Suriye’ye dönmeyi hiç düşünmedim. Oraya dönmem imkansız. Çünkü kocam arananlar listesinde, oğlum ise askere gitme yaşında. Suriye’ye dönmektense Lübnan’da sokaklarda yatmaya razıyım. Sorun değil, zaten dönecek bir evimiz de kalmadı. Varsın Suriye Beşşar ve haramilerinin olsun.
Akrabalarım ve kardeşlerimin henüz gençliğinin baharında olan çocukları Esad’ın hapishanelerinde tutukluyken ben nasıl Suriye’ye dönmeyi düşünebilirim ki. Kız kardeşimin oğlu dört sene hapis yattı. Sonra rejimle bir anlaşma yaparak çıktı. O zamandan beri nerelerde olduğunu bilmiyoruz. Sormamız da yasak zaten. Annesini ve babasını, çocuklarını sormaları halinde cezasının ölüm ve idam olacağı konusunda tehdit etmişler.
Mevcut şartlar altında Suriye’ye dönme konusunda kendinizi güvende hissediyor musunuz?
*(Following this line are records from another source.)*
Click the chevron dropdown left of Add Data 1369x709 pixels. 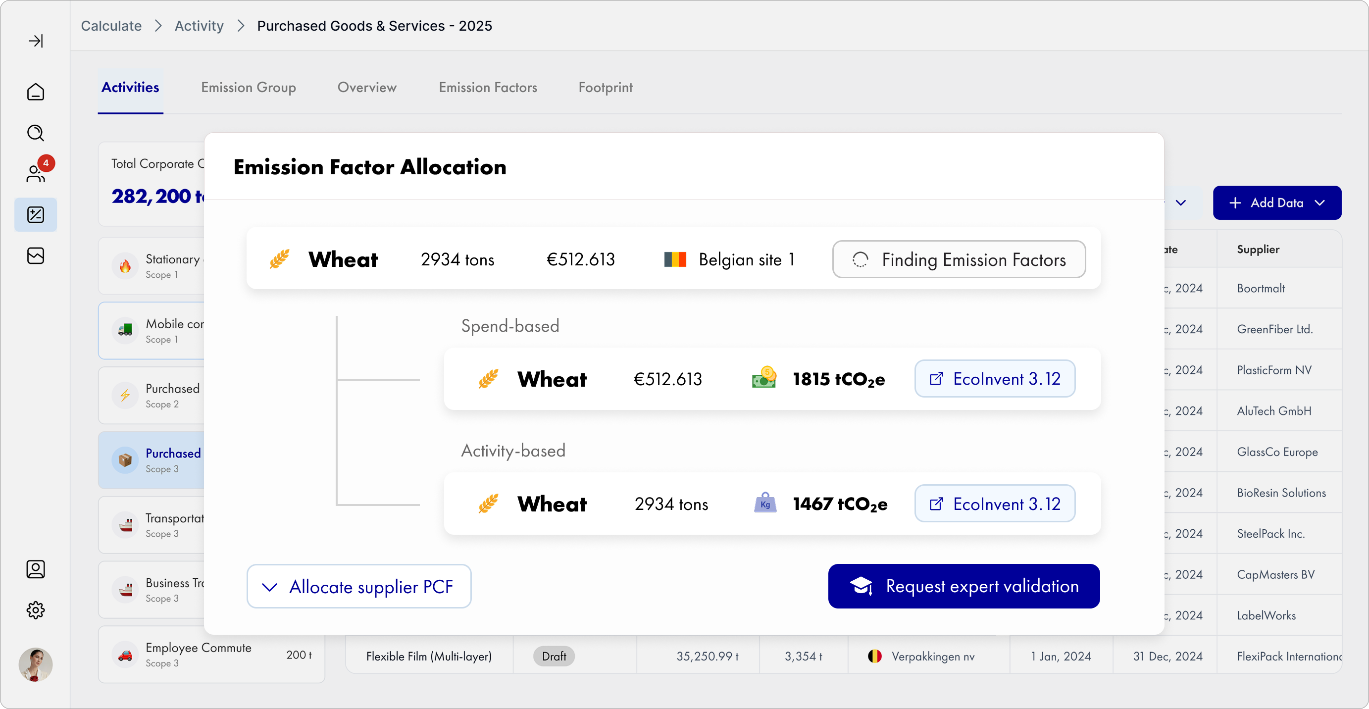click(x=1181, y=203)
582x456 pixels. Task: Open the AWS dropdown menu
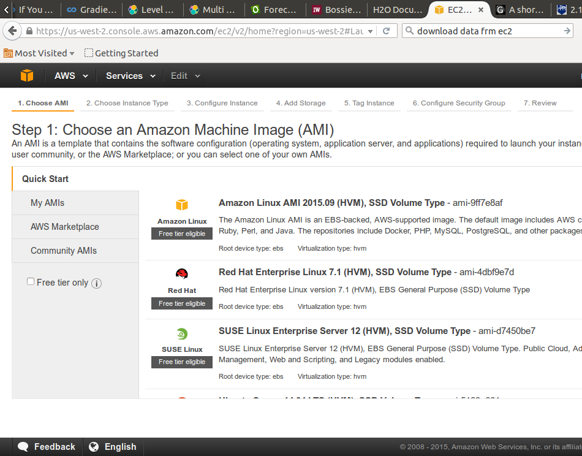click(x=71, y=76)
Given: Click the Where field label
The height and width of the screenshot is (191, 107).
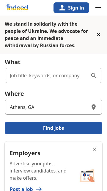Looking at the screenshot, I should pos(14,94).

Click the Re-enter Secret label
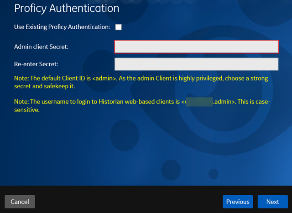[x=36, y=64]
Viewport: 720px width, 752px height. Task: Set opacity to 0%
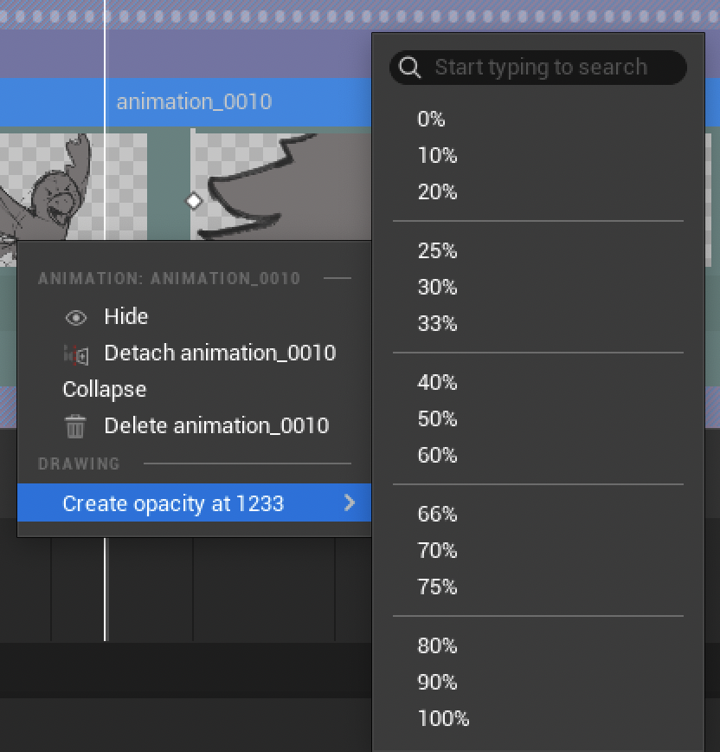[431, 120]
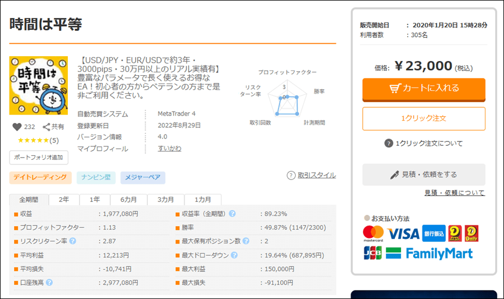Click the ポートフォリオ追加 button
Screen dimensions: 504x299
coord(39,157)
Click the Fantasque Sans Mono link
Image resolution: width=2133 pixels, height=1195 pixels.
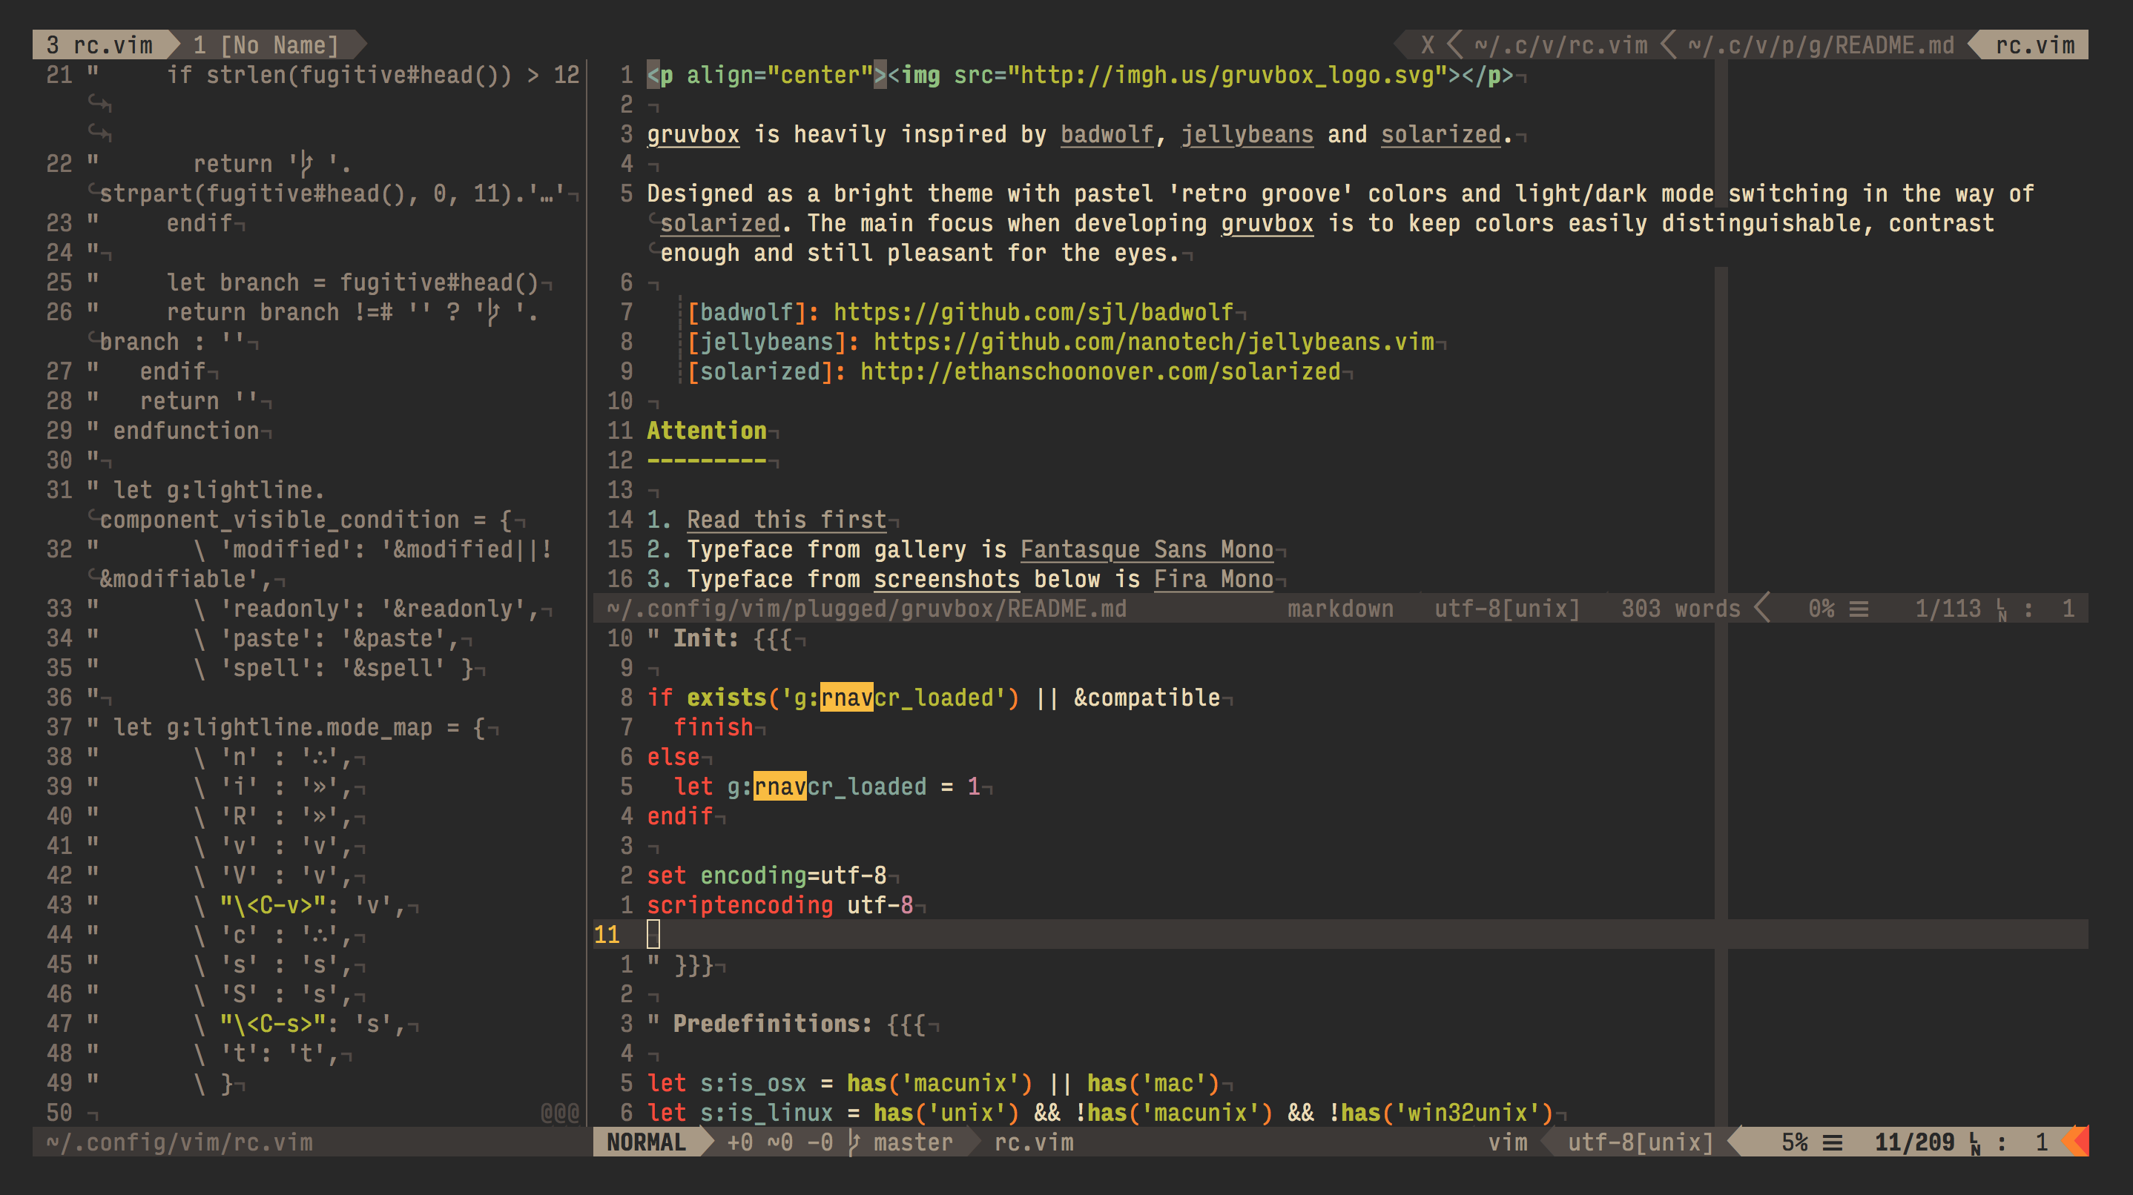[x=1146, y=549]
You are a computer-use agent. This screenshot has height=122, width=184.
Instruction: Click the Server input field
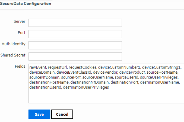click(75, 23)
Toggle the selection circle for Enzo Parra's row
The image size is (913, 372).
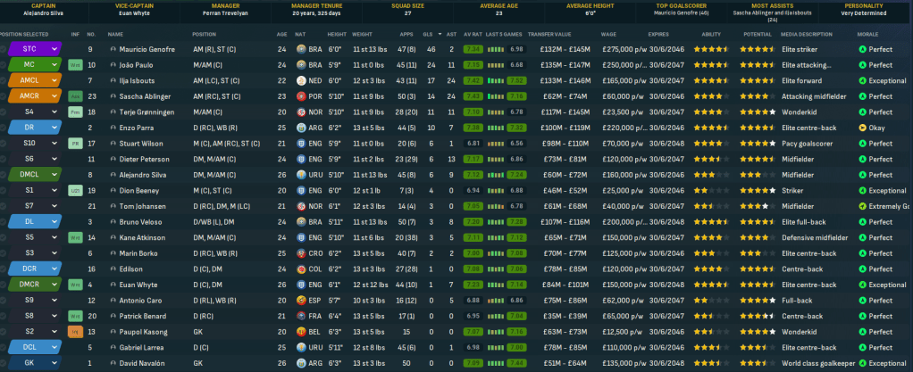point(4,128)
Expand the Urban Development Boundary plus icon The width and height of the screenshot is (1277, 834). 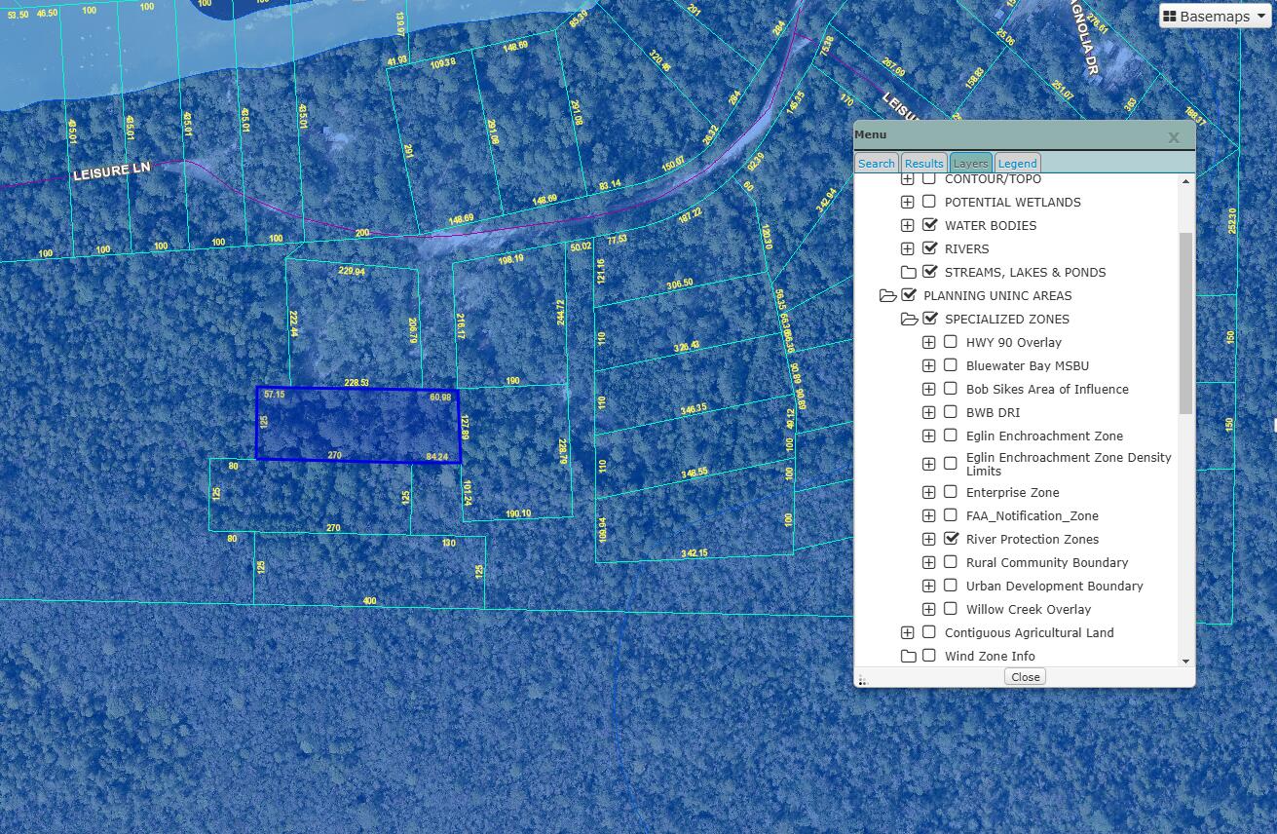pos(929,586)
Mevcut şartlar altında Suriye’ye dönme konusunda kendimi güvende hissetmiyorum. Düşünemiyorum bile. Şam’a ailemi ziyarete gitmiştim. Güvenlik eksikliği, muhbirlerin kol gezmesi ve kontrol noktalarındaki unsurların alçaklığı nedeniyle yaşam şartları çok kötü bir durumda. Lübnan’da karşılaştığımız sıkıntılara ve hayat pahalılığına rağmen, Esad’ın cehennemine ve onun zalim rejimine dönmektense burada kalmayı tercih ederim.
Suriye’nin geleceğini nasıl görüyorsunuz?
Özellikle en son ziyaret ettiğimden ve ülkenin halinin Suriye devriminden önceki halinden daha beter durumda olduğunu gördüğümden beri Suriye’nin bir geleceğinin olmadığını düşünüyorum. Şu sıralar ailemle Avrupa’ya göç edebilmenin yollarını arıyoruz. Size şunu açıkça söyleyebilirim ki insanlar Suriye’de zalim ve yozlaşmış Esad rejiminin alçaklığı ve baskısı altında yavaş yavaş ölüyor.